→ **Challenge**:
Write out the rows word for word, beginning at the line that contains "This screenshot has height=434, width=1216." and ending at the line that contains "pos(131,89)", with both of those lines included. Leave the pictures out of your answer.

→ **Material provided**:
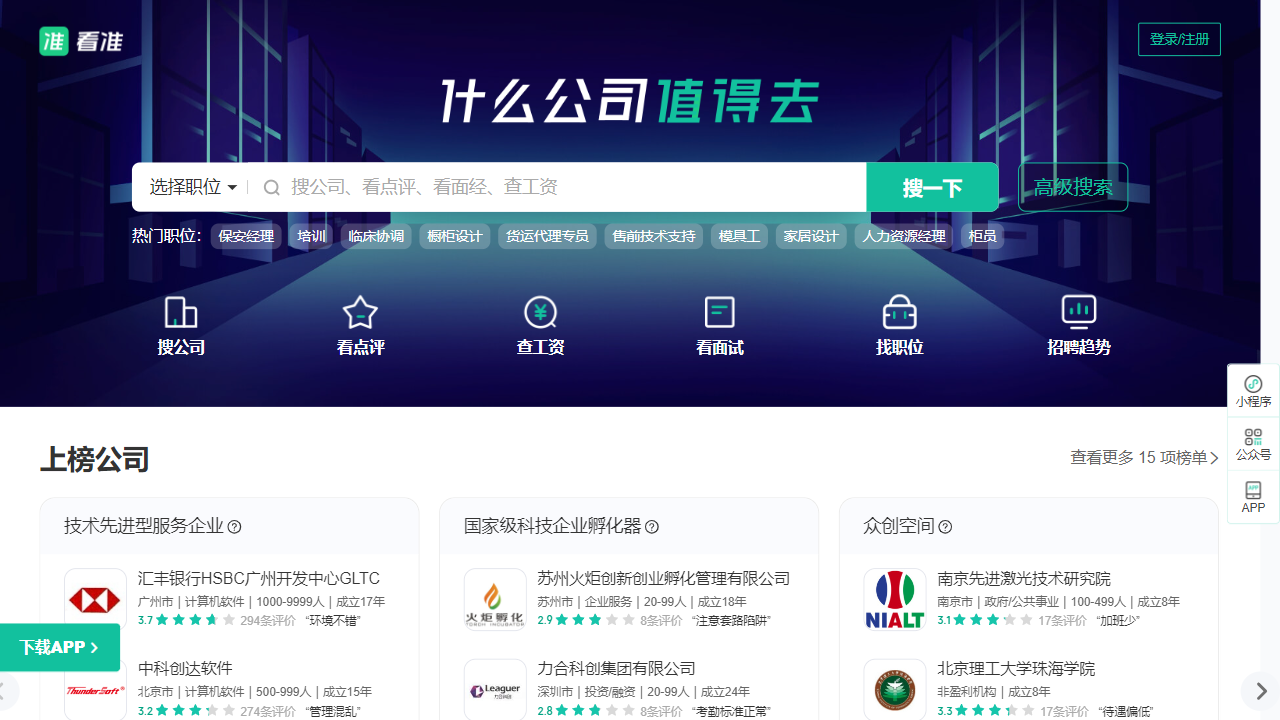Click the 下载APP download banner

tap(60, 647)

...

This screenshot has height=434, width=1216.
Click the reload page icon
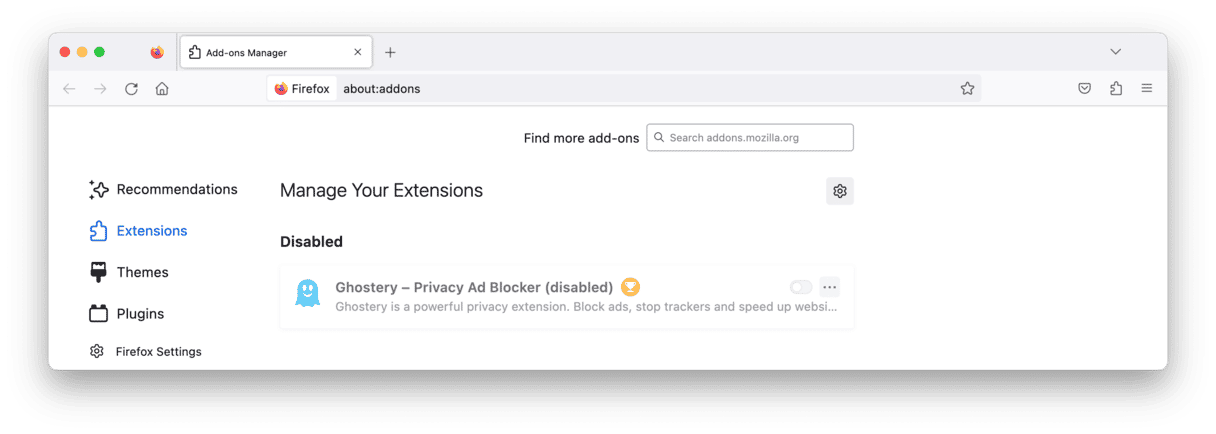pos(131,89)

→ **The output**:
This screenshot has height=434, width=1216.
Click the reload page icon
pos(131,89)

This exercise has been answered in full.